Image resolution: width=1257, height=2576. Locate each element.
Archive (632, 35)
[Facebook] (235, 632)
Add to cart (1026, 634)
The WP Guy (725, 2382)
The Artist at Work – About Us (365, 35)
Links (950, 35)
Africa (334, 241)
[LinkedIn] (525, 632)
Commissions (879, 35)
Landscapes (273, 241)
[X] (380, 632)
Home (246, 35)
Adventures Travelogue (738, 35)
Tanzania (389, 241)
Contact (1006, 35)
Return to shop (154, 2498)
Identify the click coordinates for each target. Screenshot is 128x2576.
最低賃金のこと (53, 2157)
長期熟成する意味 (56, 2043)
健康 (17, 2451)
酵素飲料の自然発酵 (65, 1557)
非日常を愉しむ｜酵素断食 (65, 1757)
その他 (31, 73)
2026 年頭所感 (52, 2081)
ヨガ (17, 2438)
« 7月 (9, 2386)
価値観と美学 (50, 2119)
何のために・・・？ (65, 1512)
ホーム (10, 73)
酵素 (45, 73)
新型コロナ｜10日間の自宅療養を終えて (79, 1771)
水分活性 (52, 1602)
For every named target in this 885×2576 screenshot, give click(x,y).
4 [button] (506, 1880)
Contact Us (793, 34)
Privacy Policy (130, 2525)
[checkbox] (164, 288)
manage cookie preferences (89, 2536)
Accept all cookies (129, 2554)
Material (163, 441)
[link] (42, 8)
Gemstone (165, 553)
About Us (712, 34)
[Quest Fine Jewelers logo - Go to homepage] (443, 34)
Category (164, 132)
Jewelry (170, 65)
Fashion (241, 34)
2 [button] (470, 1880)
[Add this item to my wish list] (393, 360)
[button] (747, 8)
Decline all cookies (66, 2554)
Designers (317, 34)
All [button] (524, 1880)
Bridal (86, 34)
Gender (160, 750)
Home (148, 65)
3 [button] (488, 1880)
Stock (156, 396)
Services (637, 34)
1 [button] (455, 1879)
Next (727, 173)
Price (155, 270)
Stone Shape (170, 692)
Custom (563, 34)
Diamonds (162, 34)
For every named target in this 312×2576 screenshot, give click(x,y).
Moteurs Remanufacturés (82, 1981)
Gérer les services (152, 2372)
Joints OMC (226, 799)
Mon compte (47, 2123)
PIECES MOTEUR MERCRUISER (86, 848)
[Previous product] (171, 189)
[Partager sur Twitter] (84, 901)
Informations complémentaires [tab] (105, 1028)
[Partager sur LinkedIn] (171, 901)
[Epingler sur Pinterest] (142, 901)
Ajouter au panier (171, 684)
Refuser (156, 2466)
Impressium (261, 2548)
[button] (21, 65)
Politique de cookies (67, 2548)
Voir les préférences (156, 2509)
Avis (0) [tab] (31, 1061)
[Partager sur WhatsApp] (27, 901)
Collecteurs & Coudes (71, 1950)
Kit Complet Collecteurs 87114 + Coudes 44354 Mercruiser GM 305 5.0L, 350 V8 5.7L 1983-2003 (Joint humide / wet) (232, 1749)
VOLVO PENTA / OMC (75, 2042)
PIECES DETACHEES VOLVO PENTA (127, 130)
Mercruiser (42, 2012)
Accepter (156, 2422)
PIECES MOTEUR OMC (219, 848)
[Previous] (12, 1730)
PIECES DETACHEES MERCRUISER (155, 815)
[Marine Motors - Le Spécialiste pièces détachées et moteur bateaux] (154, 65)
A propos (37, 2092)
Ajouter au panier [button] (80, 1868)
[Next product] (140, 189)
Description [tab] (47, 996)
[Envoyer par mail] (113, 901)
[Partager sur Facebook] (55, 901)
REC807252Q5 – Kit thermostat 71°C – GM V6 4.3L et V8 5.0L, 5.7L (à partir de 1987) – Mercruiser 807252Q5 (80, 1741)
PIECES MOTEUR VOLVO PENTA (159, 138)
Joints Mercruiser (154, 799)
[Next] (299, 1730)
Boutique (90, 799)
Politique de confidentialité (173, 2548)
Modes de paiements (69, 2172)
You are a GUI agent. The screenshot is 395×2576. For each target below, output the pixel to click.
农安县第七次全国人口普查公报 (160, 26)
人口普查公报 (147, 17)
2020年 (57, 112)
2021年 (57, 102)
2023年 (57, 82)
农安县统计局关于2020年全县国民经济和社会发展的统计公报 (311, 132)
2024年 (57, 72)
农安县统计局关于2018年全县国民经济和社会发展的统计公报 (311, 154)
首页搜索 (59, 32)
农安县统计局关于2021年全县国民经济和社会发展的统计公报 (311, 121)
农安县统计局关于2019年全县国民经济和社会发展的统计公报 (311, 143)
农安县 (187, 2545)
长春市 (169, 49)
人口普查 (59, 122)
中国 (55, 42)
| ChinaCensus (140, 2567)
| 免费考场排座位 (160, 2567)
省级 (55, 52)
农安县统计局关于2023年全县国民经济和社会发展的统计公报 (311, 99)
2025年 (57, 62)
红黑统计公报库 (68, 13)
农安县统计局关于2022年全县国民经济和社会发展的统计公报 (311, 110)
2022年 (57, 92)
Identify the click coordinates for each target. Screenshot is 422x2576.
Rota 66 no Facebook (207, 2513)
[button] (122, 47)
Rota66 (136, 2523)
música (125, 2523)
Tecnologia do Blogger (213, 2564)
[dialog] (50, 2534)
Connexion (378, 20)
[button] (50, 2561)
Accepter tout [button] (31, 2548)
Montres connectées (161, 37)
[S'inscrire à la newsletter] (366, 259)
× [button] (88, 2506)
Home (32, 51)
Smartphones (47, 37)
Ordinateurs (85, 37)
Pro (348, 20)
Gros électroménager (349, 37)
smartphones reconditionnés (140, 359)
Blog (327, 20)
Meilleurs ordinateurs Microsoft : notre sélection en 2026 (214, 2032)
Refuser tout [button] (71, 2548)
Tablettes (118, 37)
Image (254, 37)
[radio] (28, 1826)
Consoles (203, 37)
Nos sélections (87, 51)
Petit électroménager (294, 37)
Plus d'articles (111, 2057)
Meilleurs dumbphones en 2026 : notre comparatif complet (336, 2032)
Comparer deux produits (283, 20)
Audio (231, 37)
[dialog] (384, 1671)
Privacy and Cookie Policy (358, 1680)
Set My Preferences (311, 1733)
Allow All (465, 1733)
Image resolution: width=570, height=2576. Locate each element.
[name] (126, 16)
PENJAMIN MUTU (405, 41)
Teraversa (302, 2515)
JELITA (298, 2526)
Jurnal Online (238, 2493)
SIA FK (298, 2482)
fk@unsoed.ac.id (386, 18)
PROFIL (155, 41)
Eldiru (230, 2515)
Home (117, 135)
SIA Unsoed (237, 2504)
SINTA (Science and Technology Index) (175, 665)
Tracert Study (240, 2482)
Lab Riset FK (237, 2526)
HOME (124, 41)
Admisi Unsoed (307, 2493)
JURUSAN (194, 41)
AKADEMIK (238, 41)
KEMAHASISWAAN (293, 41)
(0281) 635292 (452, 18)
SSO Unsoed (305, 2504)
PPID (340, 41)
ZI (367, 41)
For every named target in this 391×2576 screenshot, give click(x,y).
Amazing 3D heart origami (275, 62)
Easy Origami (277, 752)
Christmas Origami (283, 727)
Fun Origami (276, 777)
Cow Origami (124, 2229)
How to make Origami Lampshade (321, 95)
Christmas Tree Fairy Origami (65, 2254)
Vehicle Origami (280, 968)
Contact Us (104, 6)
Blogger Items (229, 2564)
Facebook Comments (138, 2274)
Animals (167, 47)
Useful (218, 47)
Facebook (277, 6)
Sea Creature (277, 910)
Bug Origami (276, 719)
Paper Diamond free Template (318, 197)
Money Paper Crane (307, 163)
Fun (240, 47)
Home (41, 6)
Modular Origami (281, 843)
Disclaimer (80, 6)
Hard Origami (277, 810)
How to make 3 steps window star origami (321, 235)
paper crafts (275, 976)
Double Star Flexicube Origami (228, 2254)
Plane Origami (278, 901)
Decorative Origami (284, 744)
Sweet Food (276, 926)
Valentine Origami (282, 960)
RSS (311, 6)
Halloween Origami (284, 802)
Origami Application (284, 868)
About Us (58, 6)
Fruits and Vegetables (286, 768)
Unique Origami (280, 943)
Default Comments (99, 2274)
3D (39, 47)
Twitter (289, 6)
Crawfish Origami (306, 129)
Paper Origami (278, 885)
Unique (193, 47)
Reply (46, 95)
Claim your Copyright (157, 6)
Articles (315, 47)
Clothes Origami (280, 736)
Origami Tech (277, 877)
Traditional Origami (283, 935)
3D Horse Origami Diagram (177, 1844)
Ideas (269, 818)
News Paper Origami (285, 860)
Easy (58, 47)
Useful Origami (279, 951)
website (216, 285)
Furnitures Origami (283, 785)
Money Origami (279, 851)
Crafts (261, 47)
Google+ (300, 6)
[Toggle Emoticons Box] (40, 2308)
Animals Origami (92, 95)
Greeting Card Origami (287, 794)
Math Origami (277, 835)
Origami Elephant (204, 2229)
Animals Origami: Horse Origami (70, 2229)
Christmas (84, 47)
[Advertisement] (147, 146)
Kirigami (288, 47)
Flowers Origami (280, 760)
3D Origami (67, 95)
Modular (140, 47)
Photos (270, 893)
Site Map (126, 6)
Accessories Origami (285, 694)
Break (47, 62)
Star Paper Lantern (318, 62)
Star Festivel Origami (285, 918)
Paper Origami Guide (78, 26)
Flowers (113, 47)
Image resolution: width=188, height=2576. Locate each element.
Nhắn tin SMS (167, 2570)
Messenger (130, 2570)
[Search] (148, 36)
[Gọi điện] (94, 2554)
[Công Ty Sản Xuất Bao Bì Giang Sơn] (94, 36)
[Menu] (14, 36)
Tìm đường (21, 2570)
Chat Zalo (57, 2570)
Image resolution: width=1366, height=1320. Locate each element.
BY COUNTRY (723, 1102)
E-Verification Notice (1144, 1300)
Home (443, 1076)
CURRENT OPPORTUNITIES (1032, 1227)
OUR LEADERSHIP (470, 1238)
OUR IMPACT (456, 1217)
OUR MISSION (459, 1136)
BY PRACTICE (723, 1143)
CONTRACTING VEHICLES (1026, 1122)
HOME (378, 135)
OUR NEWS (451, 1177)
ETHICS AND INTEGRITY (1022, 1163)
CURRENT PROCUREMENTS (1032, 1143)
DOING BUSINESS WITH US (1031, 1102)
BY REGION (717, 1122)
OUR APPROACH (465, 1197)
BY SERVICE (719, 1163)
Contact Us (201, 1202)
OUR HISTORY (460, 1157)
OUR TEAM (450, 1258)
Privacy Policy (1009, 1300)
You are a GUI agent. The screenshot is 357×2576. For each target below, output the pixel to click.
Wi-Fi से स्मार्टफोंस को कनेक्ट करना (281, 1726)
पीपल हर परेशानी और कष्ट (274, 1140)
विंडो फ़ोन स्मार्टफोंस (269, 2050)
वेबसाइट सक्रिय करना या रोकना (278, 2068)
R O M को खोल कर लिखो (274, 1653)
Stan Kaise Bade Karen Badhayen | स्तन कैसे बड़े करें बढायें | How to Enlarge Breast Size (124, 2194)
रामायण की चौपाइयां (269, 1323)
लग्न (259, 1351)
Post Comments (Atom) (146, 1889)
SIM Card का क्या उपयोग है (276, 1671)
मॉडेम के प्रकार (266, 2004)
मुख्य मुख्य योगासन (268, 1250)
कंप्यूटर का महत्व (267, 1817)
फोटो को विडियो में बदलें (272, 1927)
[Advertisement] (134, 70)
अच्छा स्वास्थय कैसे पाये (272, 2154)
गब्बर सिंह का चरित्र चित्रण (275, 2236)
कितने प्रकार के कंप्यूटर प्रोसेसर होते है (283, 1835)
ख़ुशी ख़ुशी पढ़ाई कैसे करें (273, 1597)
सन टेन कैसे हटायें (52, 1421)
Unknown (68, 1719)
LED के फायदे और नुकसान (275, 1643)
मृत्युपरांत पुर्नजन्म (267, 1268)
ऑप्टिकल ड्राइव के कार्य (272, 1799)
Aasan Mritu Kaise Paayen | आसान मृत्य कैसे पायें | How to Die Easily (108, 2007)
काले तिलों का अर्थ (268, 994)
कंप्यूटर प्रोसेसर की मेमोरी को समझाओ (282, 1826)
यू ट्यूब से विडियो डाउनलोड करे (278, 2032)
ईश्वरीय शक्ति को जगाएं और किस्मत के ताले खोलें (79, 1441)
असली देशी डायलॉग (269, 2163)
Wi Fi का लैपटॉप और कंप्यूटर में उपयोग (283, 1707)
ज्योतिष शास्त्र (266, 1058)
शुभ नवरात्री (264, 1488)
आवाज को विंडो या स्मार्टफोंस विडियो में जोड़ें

### WHAT IS EXPECTED
Please copy the lines in the records above between the one holding "Crafts (261, 47)" and the one holding "Flowers (113, 47)", inclusive, exactly and with no other line.

### EXPECTED OUTPUT
Crafts (261, 47)
Google+ (300, 6)
[Toggle Emoticons Box] (40, 2308)
Animals Origami (92, 95)
Greeting Card Origami (287, 794)
Math Origami (277, 835)
Origami Elephant (204, 2229)
Animals Origami: Horse Origami (70, 2229)
Christmas (84, 47)
[Advertisement] (147, 146)
Kirigami (288, 47)
Flowers Origami (280, 760)
3D Origami (67, 95)
Modular (140, 47)
Photos (270, 893)
Site Map (126, 6)
Accessories Origami (285, 694)
Break (47, 62)
Star Paper Lantern (318, 62)
Star Festivel Origami (285, 918)
Paper Origami Guide (78, 26)
Flowers (113, 47)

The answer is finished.